▶ **Exercise aim**: What you produce should be the lines from the line containing "This screenshot has width=532, height=418." through the last line below, both ends included, reproduced exactly and without pictures.

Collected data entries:
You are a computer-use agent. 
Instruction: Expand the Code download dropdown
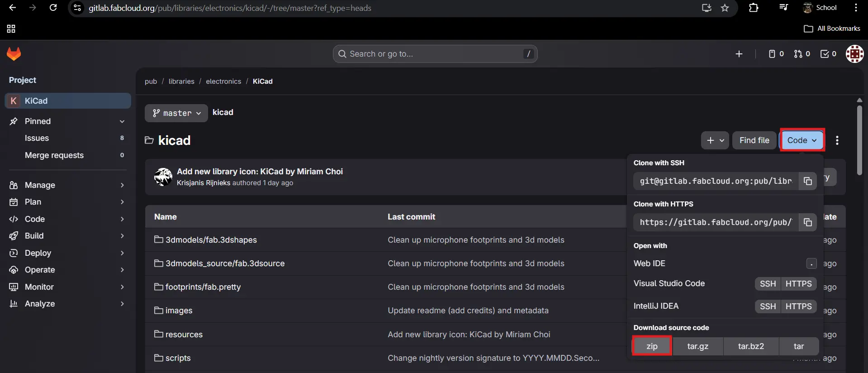coord(802,140)
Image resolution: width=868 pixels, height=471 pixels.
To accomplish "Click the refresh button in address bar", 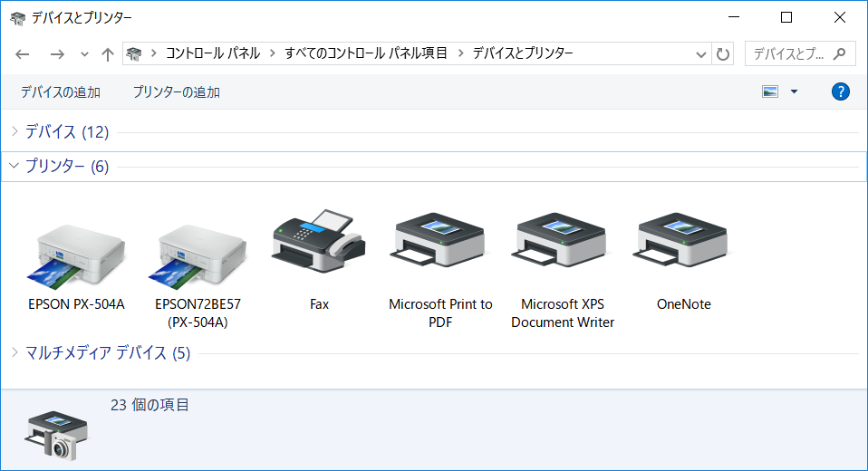I will pos(723,53).
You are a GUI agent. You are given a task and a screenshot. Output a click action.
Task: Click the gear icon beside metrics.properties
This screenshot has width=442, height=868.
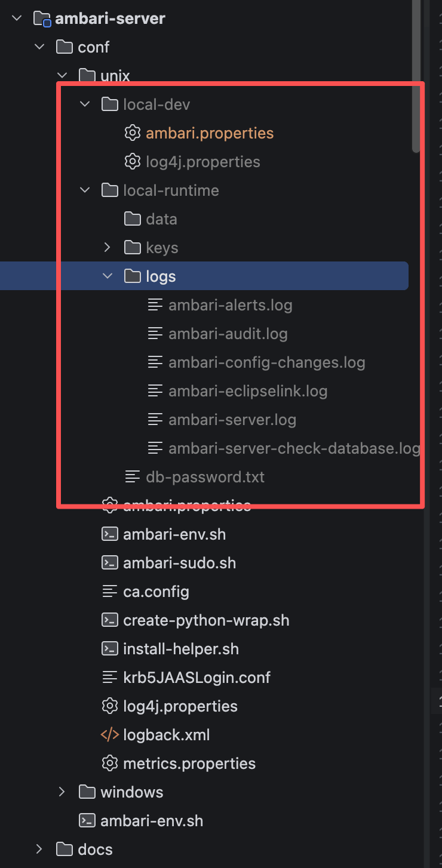pos(109,764)
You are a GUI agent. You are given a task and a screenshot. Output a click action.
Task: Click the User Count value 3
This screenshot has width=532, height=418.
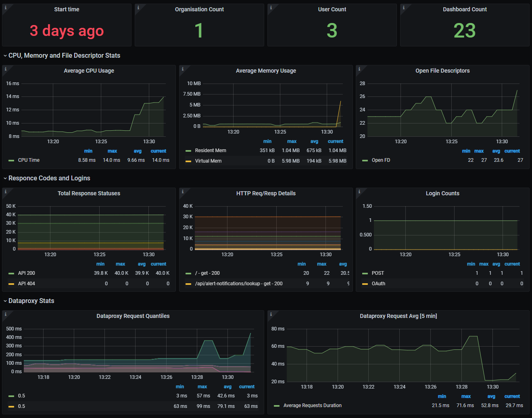pos(332,31)
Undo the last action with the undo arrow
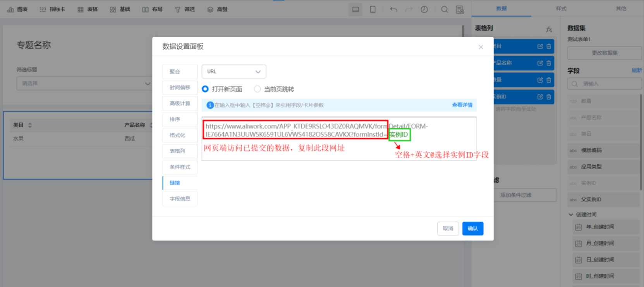Image resolution: width=644 pixels, height=287 pixels. 393,9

▶ **Exercise solution**:
This screenshot has width=532, height=418.
pos(332,31)
Undo the last action with the undo arrow
Image resolution: width=644 pixels, height=287 pixels. 393,9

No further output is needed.